The signs of autumn are piling up. Given how freakishly warm it has been up until the last few days, much of what I think of as Fall has been held at bay. Most of the leaves are still green, no hint of frost has come our way, and I’ve only worn long sleeves for my daily run a couple of times.

But yesterday, we finally gave in to switching on the furnace for a few hours. Our old(er) bones were not up to the 60° temps the house held onto for a couple of days. And today, this: I pealed, cubed, and roasted my first butternut squash of the season. Every dinner (and lunch?) from now until April will have some sweet orange goodness – squash or sweet potatoes – as part of the recipe. I am already warmed by the thought.

Pepper time.

I am a picky eater when it comes to peppers and chilis. Red is ripe and I am as disinclined to eat a green one as an unripe pawpaw.

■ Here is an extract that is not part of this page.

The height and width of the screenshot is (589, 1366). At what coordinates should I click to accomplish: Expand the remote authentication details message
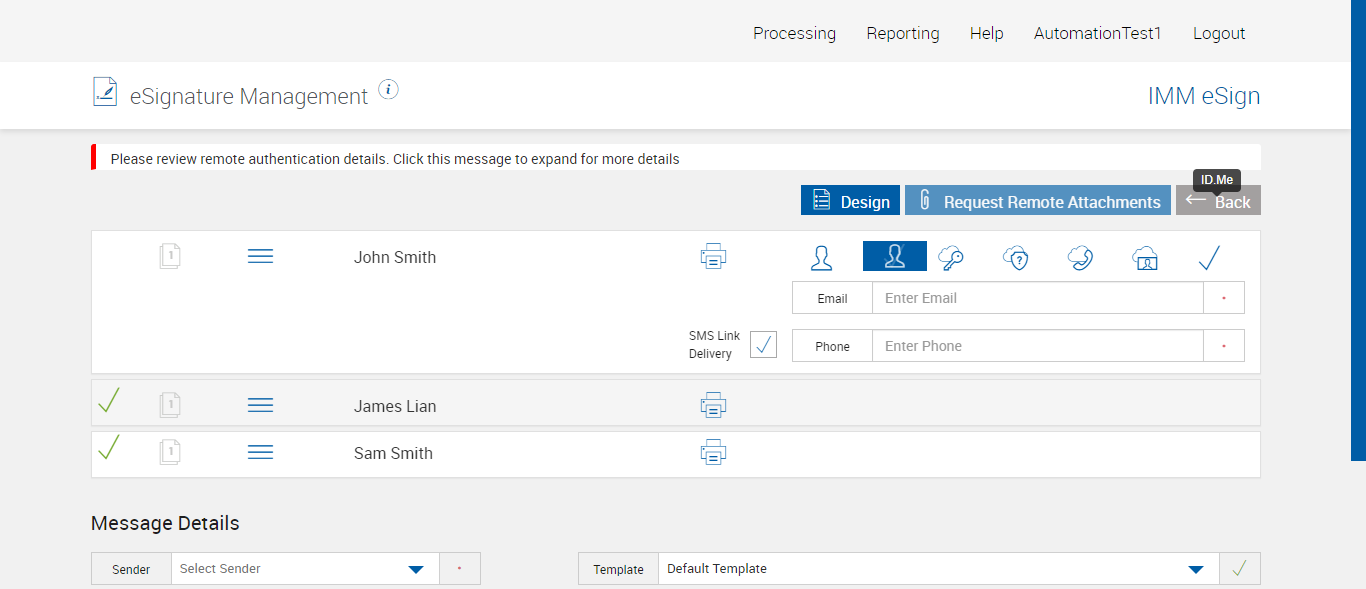coord(395,159)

That mean we get increasing pepper harvests right up to frost and end up preserving as much as we eat fresh. The dehydrator is working overtime and we’ve trays flash freezing in the deep freeze – all in service of color, tang and heat in our cooking this winter.

Sweet Potato Day

We’ve grown sweet potatoes for the last 45 years here on the farm. Out goal is to grow enough (along with winter storage squash) that we can eat them in every meal from early November until April or early May – when it will seem too warm to eat them. It is certainly a labor of love – “labor” being the operative word. From mid-May when we raise the hills to plant them in through a summer of keeping down weeds, fending off dear, and wrangling their rangy vines to fall when we dig, clean, cure, and store, I estimate we spend 25 or 30 hours nursing this crop. But, as with much of the work we do in the garden, every step has its own satisfaction. It is much like a sand mandala – the labor is as much of the joy as is the final product – which vanishes by the time we begin again, next spring.